**Study material:**
Segment Open

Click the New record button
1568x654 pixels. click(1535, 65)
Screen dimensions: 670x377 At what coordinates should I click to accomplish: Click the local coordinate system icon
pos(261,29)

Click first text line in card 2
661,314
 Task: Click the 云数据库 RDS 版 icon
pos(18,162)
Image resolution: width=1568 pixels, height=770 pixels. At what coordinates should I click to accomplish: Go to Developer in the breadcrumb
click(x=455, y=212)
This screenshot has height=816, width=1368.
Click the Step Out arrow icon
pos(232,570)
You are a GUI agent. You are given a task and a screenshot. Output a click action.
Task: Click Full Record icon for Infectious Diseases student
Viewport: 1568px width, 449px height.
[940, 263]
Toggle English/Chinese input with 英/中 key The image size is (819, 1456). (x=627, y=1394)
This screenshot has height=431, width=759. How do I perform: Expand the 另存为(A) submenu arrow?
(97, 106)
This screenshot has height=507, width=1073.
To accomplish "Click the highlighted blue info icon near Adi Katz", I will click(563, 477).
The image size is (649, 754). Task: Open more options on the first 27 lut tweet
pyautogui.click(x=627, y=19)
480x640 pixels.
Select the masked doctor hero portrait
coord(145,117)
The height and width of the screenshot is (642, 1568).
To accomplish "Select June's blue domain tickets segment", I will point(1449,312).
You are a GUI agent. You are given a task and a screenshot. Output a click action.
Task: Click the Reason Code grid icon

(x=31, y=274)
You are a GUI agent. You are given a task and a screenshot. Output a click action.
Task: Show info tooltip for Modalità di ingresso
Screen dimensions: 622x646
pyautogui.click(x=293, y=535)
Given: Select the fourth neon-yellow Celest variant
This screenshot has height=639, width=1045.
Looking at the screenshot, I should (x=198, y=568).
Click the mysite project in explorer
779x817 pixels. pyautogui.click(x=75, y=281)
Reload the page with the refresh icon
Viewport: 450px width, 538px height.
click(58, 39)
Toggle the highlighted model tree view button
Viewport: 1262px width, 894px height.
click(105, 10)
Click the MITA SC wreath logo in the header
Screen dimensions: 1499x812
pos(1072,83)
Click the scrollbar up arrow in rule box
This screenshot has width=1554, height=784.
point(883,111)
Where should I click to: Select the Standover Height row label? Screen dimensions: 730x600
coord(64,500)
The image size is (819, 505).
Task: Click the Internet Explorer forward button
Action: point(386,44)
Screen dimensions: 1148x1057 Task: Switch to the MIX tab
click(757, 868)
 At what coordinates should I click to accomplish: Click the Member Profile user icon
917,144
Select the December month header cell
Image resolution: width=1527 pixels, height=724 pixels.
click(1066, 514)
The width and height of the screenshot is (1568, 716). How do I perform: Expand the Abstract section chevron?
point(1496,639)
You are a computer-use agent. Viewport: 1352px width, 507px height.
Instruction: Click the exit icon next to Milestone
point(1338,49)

Segment Closed

**What is being asked:** Among the lines of the listing above, which ones hold "header"? Copy them.

**Output for this task:**
Click the MITA SC wreath logo in the header
Select the December month header cell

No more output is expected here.